A Week in the Life of an Investment Banking Analyst: Sunday & Monday
One bit of feedback I’ve received over time is that my “Day In The Life” features are among your favorites. Whether it’s my worst day or my best day, everyone’s interested in… what bankers actually do.
In the spirit of the famed investment banking lifestyle, this article kicks off a series on what’s it like to be an investment banker – for 1 week.
This time around we’ll cover Sunday and Monday (what, you thought we had weekends off?) and each subsequent article will address the next day of the week.
12 PM – Wake up late. Was up late the night before at a friend’s birthday (fun, but no models and bottles). Find food and get ready for the day.
1 PM – Head to gym. While there, run into another friend at a different bank and talk about plans for next year (one of the most popular discussion topics among analysts) and why neither of us is in the office currently.
3 PM – Relaxing near the pool post-workout when The Dreaded Email arrives. Client A, a sell-side M&A client, has reviewed a presentation we sent yesterday and has changes. I have to run to the office at 4 to discuss the changes and then revise the presentation.
4 PM – While on a call going over the changes, I get bored and begin internet surfing in the background. Most of the edits involve wording and font sizes on graphs through 100 or so slides. This is going to take some time to finish because of the sheer volume of changes.

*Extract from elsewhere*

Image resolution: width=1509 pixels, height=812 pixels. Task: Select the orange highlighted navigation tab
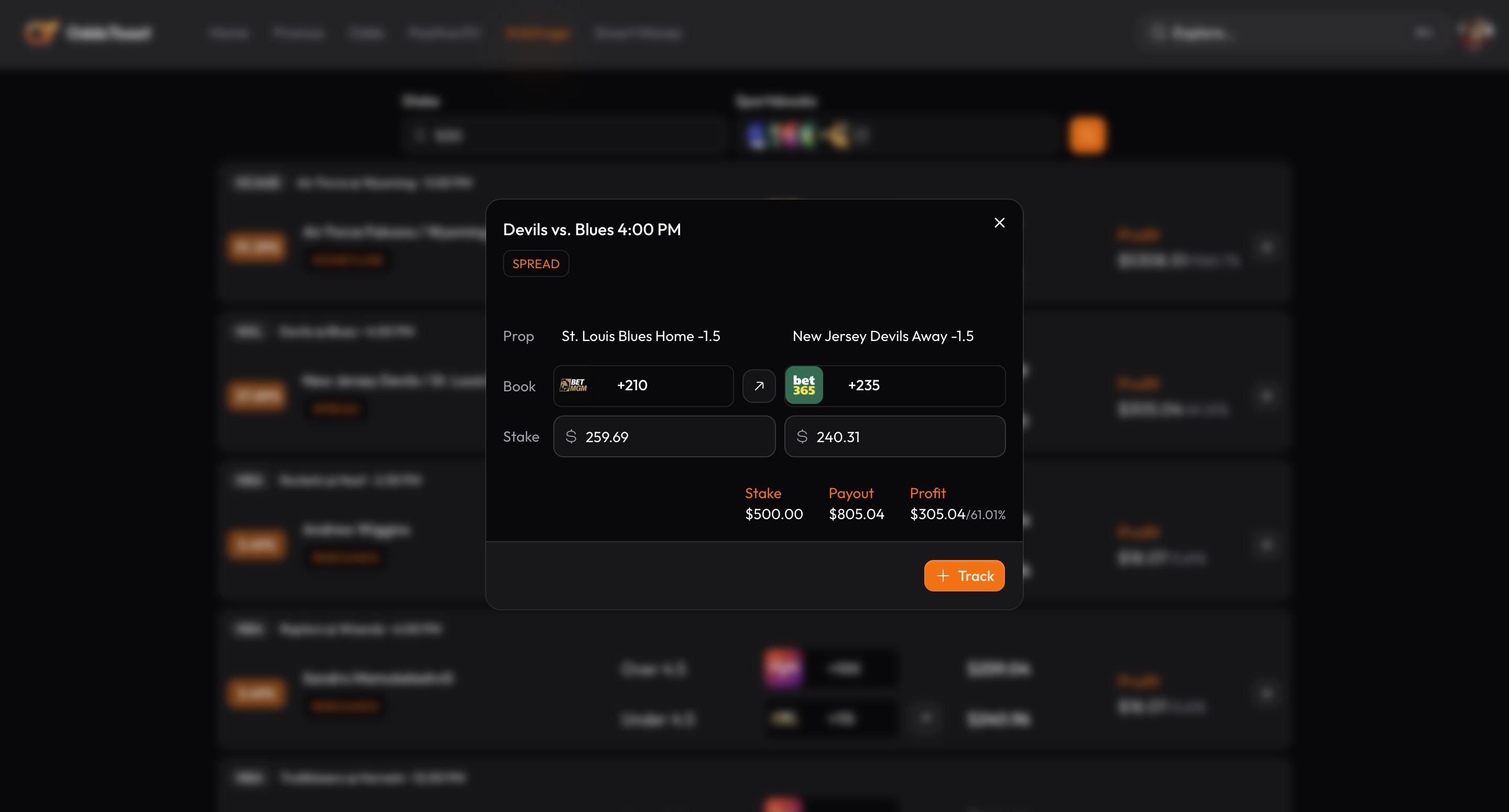click(x=537, y=34)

10 PM – I finish up with the revisions and the associate sends it out to the client. Meanwhile, Client B, a public company being sold to a bigger public company, has sent over revised projections and we need to update our merger model.
A merger model (also called accretion / dilution model or combo model) is used to analyze the impact of an acquisition. The output, called the accretion / dilution, is the change in EPS (Earnings Per Share) and the most important inputs are purchase price, form of consideration (cash, stock, or debt), and the buyer and seller’s financial profiles.

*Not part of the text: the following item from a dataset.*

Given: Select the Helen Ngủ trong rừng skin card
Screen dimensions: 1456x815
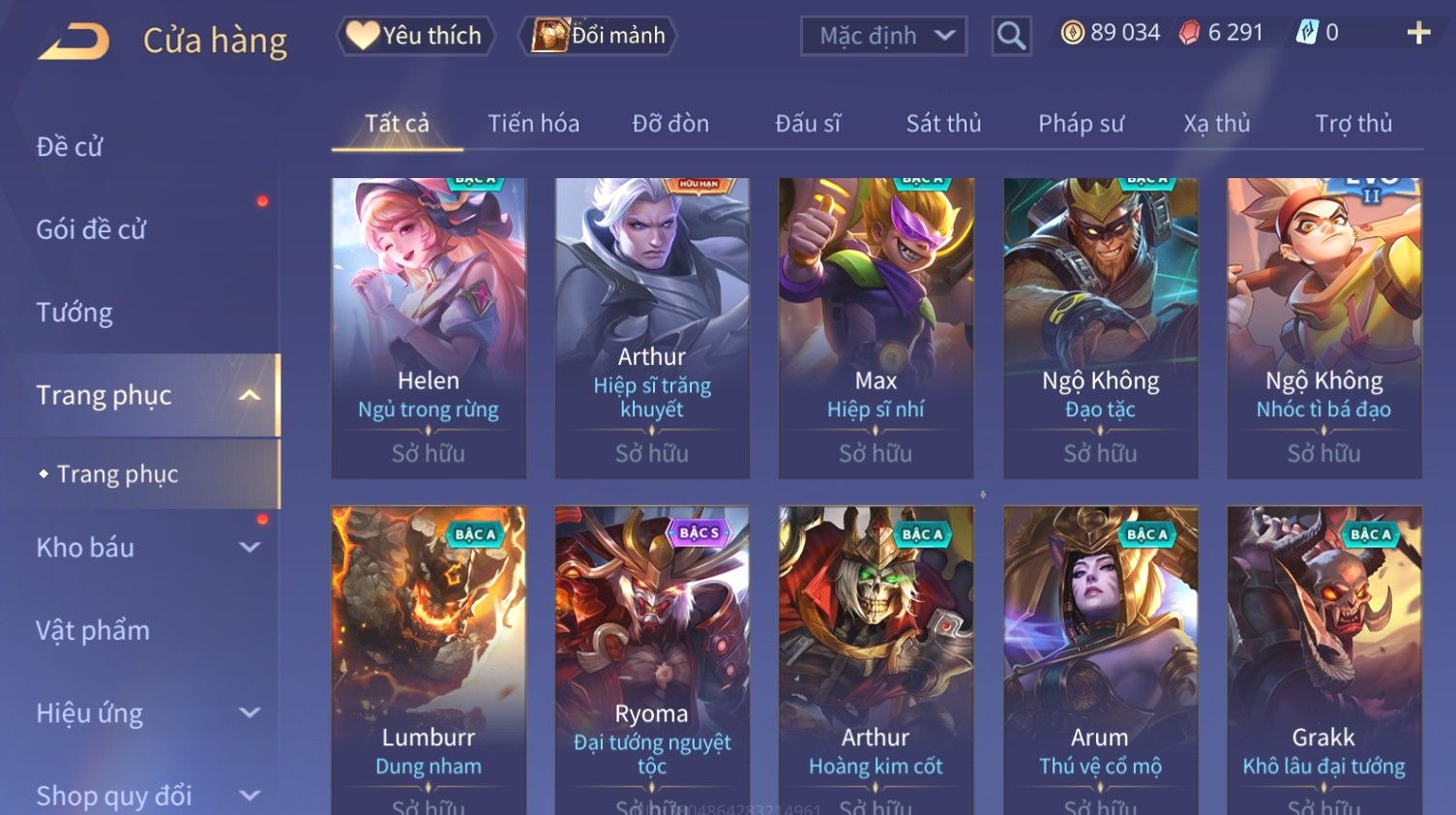Looking at the screenshot, I should pyautogui.click(x=429, y=328).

11 PM – Finish the updates and head home.
This was a normal Sunday – some time for fun, some work, and being in the office for at least part of the day.
9 AM – Arrive at work and chaos is unfolding – a standard Monday morning.
We’re working on further revisions to the presentation for Client A, and the Director in charge of the deal is quite persistent with the “Are you done yet?” questions.
At the same time, we’re also multi-tasking between that and getting NDAs (Non-Disclosure Agreements) executed for Client C, a large public company we are selling to several private equity firms.
Getting NDAs (also called Confidentiality Agreements (CAs), among other terms) executed involves sending the document back and forth between legal representatives of the buyer and seller until they reach agreement. It’s a joke because there’s no way to enforce an NDA, but both parties want protection for their trade secrets and employees if nothing comes of the discussions.
In this case the associate is handling most of the work.
2 PM – CFO of Client C (the private equity deal) sends updated financial statements and other information that we need to incorporate into our own models and into the materials we’re sending to the buyer(s). VP informs me this is needed “ASAP.”
5 PM – Finish up the updated model and send it to the VP, who sends it to Client C’s CFO so he can “sign off” on it. Just as I’m finishing, I learn that I’m being staffed on an upcoming Fairness Opinion for an M&A deal that is set to be announced soon.
A Fairness Opinion is an extremely rigorous valuation that is prepared by a bank for legal reasons (to “prove” that a deal price is “fair”). It’s a bit silly because no bank is ever going to say that a price is not fair, and they’ve become formalities that are required to counter shareholder lawsuits following a deal.
8 PM – Head to the conference room to eat dinner quickly with other analysts and then go back and try to wrap up an Offering Memorandum and presentation for Client A. The associate is side-tracked on other projects all night so I have to handle this work.
An Offering Memorandum (or Information Memorandum (IM) or Confidential Information Memorandum (CIM) ) is a long document with an overview of a company, including its products/services, customers, management, history, and financial profile that “sells” it to potential buyers.
As an analyst or associate you spend a lot of time working on these.
12 AM – Head home.
This was a typical Monday – 15 or so hours of work, some chaos in the morning and a decent amount of actual work at night.